The floods have gone. In September last year Northern Ghana briefly hit the head-lines with washed away bridges and destitute communities. Concerned citizens, benevolent donors and an opportunistic government responded with welcome relief. But now the situation has gone back to ‘normal’ and attention can go back to issues of national importance. As if the North is not part of the national agenda.
There is a natural reluctance to raise ‘the North’ as an issue. After all, is northern Ghana really so much disadvantaged compared to the rest of the country? Are the northerners the only poor people in Ghana? And is it not so that people from Northern Ghana are always complaining? Even if there is acceptance of a disadvantaged situation, this is then often accompanied by the thought that this is all rather inevitable. Considering the ecological conditions, the human resource base and the land-locked position, what is the economic potential of northern Ghana really?
In this article we argue, that there is a ‘special position’ of the North within Ghana. This has many and deep-rooted reasons. We think that to address this issue requires a deliberate effort. Not so much from international donors or civil society, but first and foremost from the government. What we have seen so far is not sufficient. There is a strong imperative for the national leadership to take note of the northern challenge. It is preposterous to think that middle income status can be achieved for Ghana by 2015 with the current pace of development in the North – more than one third of Ghana’s land mass and 20 per cent of the population!
The North – South divide in Ghana has gradually developed over time, and has become more marked and significant, even after Independence. If the slave trade affected all parts of present-day Ghana, northern Ghana was attacked from two sides by slave traders from the coast (trans-Atlantic) as well as from the hinterland (trans-Sahara) for export of slaves to America and the Arab world respectively. The Gate of No Return may create a vivid and strong symbolic image in the castles on the Coast, but for the Northerners there were so many more (and equally tortuous) slave routes to be whisked away on. The abolition of the slave trade did alleviate the situation, but did not stop the flow of human resources from the North.

•••

• **List of tasks**:
- A) According to the passage on northern Ghana, what share of Ghana's population lives in the North?
- B) Rewrite everything in the passage on northern Ghana from "In this article" down to "of the population!", swapping in "state" wherever "government" appears.

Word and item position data

•••

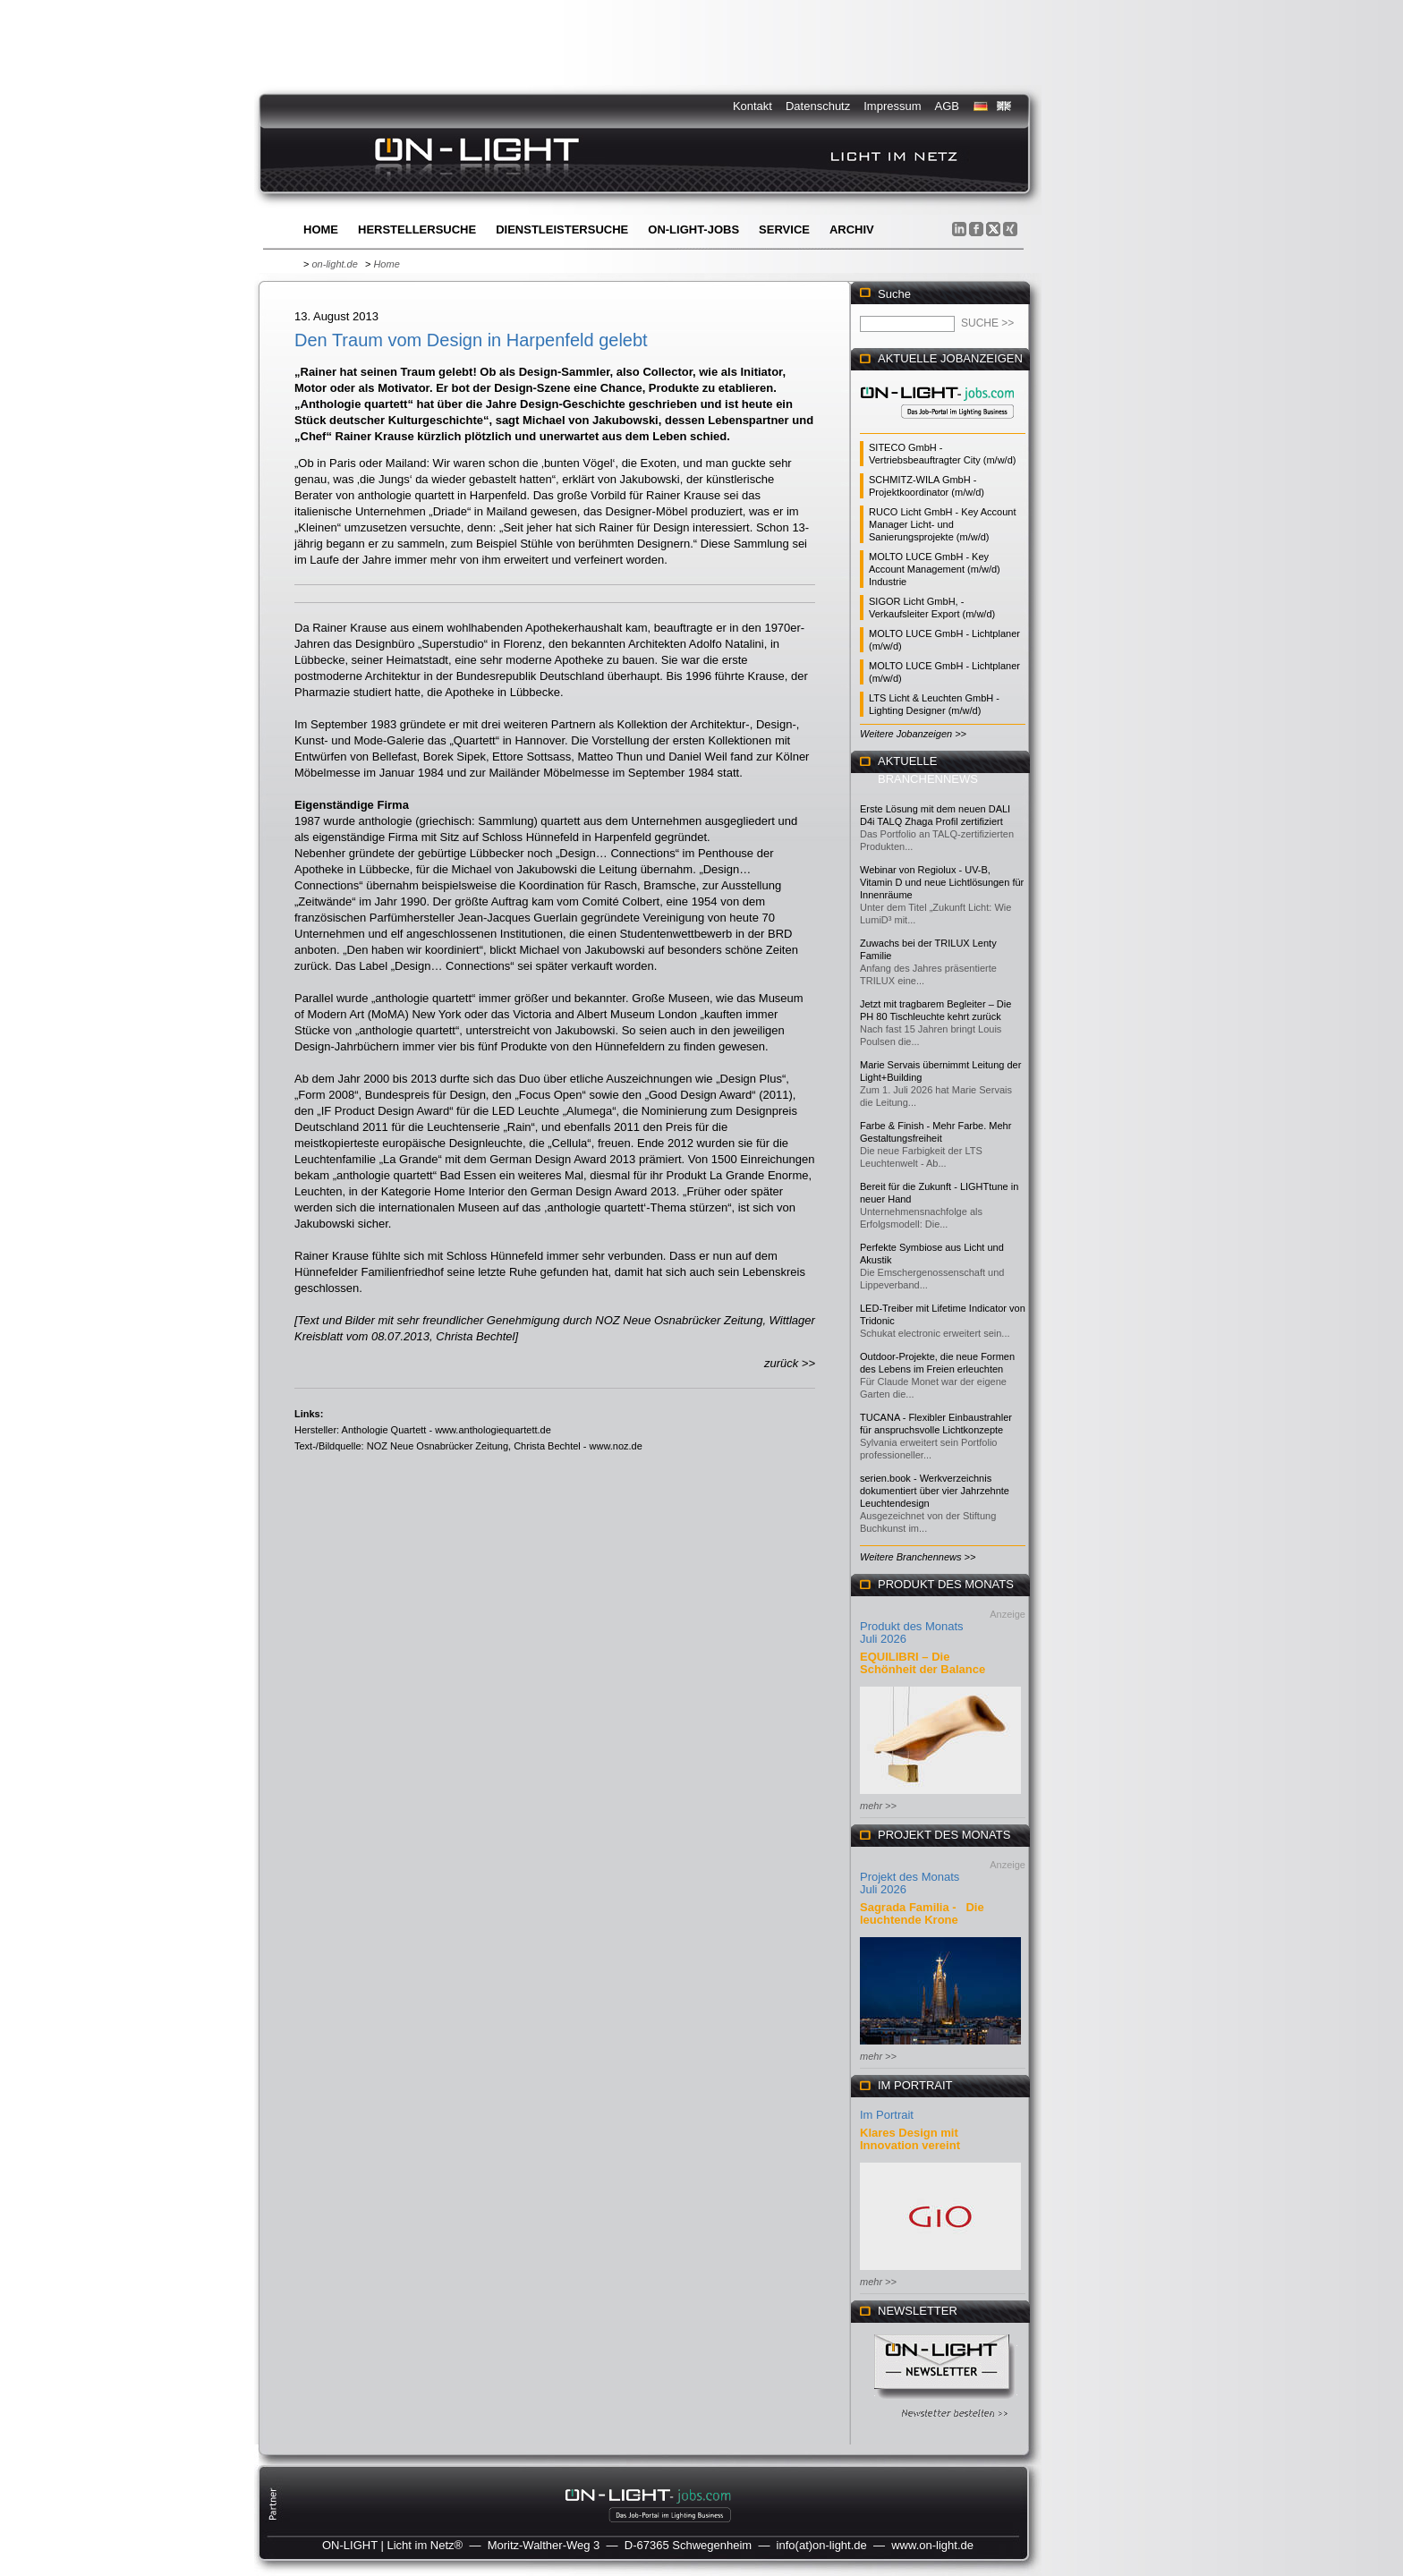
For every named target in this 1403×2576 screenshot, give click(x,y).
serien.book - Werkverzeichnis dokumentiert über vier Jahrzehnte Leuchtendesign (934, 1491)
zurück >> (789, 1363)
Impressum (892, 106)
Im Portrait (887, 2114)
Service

•••

• **Final results**:
- A) 20 per cent of the population.

- B)
In this article we argue, that there is a ‘special position’ of the North within Ghana. This has many and deep-rooted reasons. We think that to address this issue requires a deliberate effort. Not so much from international donors or civil society, but first and foremost from the state. What we have seen so far is not sufficient. There is a strong imperative for the national leadership to take note of the northern challenge. It is preposterous to think that middle income status can be achieved for Ghana by 2015 with the current pace of development in the North – more than one third of Ghana’s land mass and 20 per cent of the population!